There’s no doubt that the state of women’s shooting will continue to improve. While Hannah was inspired by Cheryl Hall and Charlotte Kerwood, the next generation of young shots will be inspired by Hannah and her compatriots, in part thanks to her volunteering with the ladies shooting club Femmes Fatales.
“I think with groups like the Femmes Fatales, the Shotgun & Chelsea Bun Club, and the various individual grounds that host their own ladies groups and days, we are helping to create a friendly environment for women to learn to shoot and make friends in the sport,” says Hannah.
“These groups have managed to pick up some incredible sponsorships from a range of companies both inside and outside of the industry. This shows a willingness to promote women’s shooting which is brilliant.
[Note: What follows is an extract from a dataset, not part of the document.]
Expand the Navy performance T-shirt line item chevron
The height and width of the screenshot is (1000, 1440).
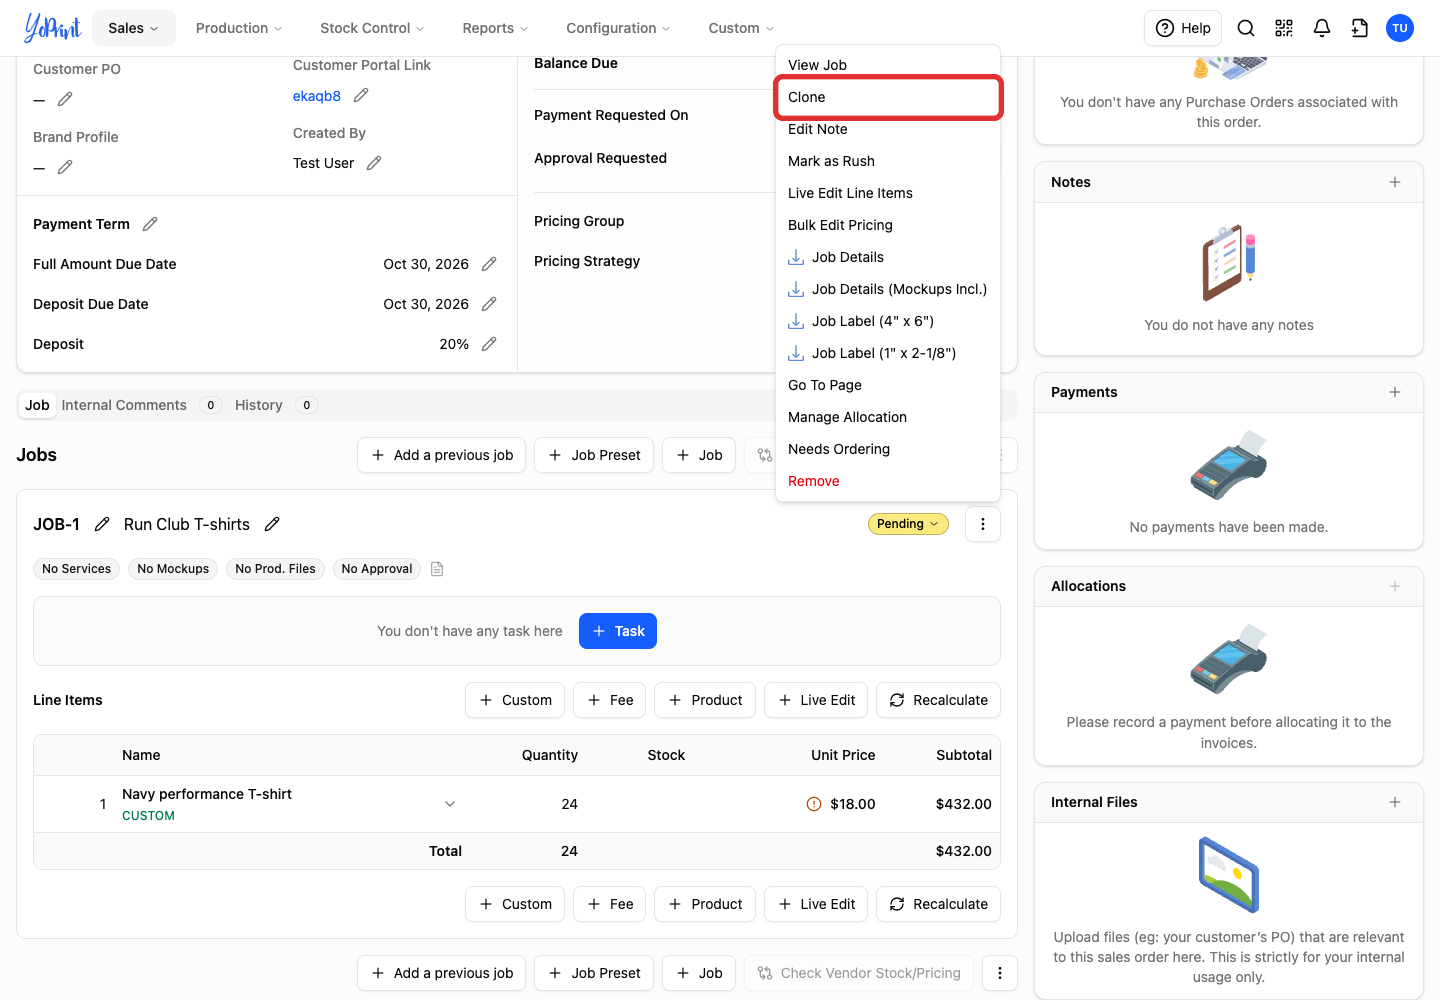(x=450, y=804)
I think the shooting community as a whole are finally seeing that for the sport to survive we have to get more women and children involved.”
Hannah also has plans to take a more direct role in bringing up the next generation of shooters. “Long-term I would love to get into coaching,” she says.
“I love teaching. I get a real buzz out of seeing my students achieve their goals. Shooting is something I feel I can give back to, but I still have a few more things I want to achieve myself before I immerse myself into coaching.”